### What to do
From the line with "Festiwale filmowe (26, 2100)" to the final line, print the records exactly as they are.

++++ Exercise data ++++

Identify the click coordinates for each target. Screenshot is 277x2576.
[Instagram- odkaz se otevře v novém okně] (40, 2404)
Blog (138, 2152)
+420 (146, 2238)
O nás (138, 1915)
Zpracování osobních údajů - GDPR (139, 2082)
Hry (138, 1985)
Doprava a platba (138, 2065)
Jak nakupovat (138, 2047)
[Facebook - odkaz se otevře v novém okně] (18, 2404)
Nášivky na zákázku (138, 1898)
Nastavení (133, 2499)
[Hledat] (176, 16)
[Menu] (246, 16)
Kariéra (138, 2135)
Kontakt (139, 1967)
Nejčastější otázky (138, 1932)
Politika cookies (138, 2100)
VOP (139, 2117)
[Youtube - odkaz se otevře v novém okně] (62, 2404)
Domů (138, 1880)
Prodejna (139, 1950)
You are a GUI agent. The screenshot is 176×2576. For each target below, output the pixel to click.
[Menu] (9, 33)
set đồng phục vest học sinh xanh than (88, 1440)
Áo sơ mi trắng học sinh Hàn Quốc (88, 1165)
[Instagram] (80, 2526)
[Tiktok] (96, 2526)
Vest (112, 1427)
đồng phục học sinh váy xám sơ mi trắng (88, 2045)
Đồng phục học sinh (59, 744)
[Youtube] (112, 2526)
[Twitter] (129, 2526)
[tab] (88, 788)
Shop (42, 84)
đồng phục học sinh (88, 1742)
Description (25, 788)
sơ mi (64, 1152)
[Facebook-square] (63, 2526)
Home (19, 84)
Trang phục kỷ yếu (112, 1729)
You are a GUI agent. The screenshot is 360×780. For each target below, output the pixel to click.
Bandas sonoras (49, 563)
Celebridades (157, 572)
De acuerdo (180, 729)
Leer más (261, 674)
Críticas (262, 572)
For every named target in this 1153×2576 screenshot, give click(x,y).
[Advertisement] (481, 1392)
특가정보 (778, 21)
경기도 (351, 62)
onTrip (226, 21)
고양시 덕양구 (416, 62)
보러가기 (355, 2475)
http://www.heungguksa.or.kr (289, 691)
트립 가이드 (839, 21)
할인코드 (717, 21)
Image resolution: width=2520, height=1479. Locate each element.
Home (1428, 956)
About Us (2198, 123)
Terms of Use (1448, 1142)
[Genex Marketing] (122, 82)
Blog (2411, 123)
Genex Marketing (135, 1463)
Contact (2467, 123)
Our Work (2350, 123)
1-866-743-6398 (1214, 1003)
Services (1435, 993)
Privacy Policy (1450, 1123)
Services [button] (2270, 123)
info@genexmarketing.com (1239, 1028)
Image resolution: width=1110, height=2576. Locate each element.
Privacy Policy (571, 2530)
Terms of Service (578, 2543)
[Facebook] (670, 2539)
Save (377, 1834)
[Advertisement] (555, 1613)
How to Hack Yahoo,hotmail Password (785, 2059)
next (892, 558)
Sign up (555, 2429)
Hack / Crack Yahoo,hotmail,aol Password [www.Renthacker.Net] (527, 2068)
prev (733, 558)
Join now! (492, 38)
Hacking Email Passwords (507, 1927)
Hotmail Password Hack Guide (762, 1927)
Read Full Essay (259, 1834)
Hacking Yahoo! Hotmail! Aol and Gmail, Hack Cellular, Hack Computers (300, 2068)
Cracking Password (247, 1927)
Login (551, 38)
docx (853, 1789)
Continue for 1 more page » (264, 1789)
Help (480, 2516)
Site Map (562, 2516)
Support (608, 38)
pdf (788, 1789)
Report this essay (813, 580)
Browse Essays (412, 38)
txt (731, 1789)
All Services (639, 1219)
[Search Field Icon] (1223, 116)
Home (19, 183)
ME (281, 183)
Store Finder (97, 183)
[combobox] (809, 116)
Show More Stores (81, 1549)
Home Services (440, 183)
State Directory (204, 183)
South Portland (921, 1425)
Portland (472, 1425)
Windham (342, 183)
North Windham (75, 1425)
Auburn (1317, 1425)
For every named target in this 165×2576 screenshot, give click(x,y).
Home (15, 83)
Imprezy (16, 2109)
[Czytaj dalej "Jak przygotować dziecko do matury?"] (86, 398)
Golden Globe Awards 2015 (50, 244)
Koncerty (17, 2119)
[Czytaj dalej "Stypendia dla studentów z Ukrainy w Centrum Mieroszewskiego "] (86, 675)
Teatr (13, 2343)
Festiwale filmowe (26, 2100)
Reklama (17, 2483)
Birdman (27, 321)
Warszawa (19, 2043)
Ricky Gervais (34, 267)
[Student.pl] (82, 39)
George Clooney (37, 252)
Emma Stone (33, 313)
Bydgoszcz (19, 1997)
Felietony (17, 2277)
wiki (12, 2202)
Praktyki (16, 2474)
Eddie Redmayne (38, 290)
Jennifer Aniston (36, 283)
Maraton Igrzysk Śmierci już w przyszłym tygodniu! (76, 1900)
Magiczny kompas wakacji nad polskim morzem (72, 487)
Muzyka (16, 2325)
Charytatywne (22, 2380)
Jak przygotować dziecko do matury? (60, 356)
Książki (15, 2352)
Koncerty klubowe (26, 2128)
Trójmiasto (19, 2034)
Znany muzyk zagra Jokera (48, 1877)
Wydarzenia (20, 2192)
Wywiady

++++

### Exercise output
Festiwale filmowe (26, 2100)
Reklama (17, 2483)
Birdman (27, 321)
Warszawa (19, 2043)
Ricky Gervais (34, 267)
[Student.pl] (82, 39)
George Clooney (37, 252)
Emma Stone (33, 313)
Bydgoszcz (19, 1997)
Felietony (17, 2277)
wiki (12, 2202)
Praktyki (16, 2474)
Eddie Redmayne (38, 290)
Jennifer Aniston (36, 283)
Maraton Igrzysk Śmierci już w przyszłym tygodniu! (76, 1900)
Magiczny kompas wakacji nad polskim morzem (72, 487)
Muzyka (16, 2325)
Charytatywne (22, 2380)
Jak przygotować dziecko do matury? (60, 356)
Książki (15, 2352)
Koncerty klubowe (26, 2128)
Trójmiasto (19, 2034)
Znany muzyk zagra Jokera (48, 1877)
Wydarzenia (20, 2192)
Wywiady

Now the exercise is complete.